═════ SOURCE MATERIAL

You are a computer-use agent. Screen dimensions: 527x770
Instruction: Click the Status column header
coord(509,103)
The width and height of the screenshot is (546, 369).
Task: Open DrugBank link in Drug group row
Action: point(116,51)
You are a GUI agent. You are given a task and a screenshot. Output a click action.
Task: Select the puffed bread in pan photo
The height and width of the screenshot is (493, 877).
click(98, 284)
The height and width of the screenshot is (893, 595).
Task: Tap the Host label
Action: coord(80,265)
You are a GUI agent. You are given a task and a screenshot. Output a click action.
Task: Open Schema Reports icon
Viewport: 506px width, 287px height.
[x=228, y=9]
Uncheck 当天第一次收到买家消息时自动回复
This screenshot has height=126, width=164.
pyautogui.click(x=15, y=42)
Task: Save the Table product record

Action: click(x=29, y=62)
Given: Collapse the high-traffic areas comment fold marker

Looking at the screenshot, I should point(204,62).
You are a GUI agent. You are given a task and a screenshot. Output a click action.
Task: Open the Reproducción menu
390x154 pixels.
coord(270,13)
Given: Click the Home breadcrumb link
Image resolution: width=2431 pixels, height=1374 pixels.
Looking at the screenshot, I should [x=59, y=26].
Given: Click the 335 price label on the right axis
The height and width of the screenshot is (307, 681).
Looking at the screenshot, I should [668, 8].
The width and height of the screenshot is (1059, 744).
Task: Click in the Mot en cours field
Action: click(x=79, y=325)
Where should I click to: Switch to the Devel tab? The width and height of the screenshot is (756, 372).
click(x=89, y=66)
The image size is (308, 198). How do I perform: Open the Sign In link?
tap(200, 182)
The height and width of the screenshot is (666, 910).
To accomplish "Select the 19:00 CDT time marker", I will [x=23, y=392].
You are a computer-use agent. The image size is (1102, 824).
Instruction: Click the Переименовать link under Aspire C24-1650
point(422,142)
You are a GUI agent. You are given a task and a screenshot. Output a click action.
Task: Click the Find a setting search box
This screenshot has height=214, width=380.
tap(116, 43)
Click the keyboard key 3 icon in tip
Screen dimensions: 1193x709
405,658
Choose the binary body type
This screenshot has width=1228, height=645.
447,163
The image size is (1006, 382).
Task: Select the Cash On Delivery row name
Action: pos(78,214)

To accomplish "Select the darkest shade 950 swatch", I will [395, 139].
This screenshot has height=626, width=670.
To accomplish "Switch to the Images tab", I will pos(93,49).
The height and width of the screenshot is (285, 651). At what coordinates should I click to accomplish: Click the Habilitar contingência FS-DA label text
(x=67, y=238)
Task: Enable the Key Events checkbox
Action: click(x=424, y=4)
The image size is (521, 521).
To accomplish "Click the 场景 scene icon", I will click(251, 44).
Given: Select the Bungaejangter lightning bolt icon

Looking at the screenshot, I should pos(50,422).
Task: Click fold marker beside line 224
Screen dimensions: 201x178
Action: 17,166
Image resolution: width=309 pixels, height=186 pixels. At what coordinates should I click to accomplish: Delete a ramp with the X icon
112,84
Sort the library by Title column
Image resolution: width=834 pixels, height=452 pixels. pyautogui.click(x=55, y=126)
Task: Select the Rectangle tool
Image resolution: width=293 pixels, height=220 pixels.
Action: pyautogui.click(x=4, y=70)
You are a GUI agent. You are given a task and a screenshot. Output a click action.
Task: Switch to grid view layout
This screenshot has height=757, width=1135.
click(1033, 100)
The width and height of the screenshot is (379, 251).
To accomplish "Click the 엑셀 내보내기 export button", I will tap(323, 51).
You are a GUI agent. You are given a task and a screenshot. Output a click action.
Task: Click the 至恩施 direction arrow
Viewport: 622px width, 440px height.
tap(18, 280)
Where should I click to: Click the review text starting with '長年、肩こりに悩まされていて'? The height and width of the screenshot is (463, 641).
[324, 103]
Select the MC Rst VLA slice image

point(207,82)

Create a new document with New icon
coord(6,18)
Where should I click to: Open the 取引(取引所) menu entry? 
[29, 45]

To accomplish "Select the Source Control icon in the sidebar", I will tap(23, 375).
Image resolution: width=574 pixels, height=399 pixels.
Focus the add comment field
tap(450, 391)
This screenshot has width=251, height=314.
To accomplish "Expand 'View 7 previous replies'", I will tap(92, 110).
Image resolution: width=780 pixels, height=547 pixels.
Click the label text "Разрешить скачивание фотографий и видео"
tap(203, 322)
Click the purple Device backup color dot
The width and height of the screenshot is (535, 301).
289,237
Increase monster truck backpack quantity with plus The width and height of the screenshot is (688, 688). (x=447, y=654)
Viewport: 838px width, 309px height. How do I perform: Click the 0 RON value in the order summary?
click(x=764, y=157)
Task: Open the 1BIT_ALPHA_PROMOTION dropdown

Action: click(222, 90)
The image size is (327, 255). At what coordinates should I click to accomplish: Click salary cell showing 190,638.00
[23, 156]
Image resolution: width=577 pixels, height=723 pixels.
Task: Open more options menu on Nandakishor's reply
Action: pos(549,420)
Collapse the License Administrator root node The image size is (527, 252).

══════════

→ **ASSIGNMENT**: Among the lines above, find those with the string "computer" and copy them.

→ **ANSWER SECTION**:
You are a computer-use agent. Screen dimensions: 527x770
You are a computer-use agent. The image size is (1102, 824).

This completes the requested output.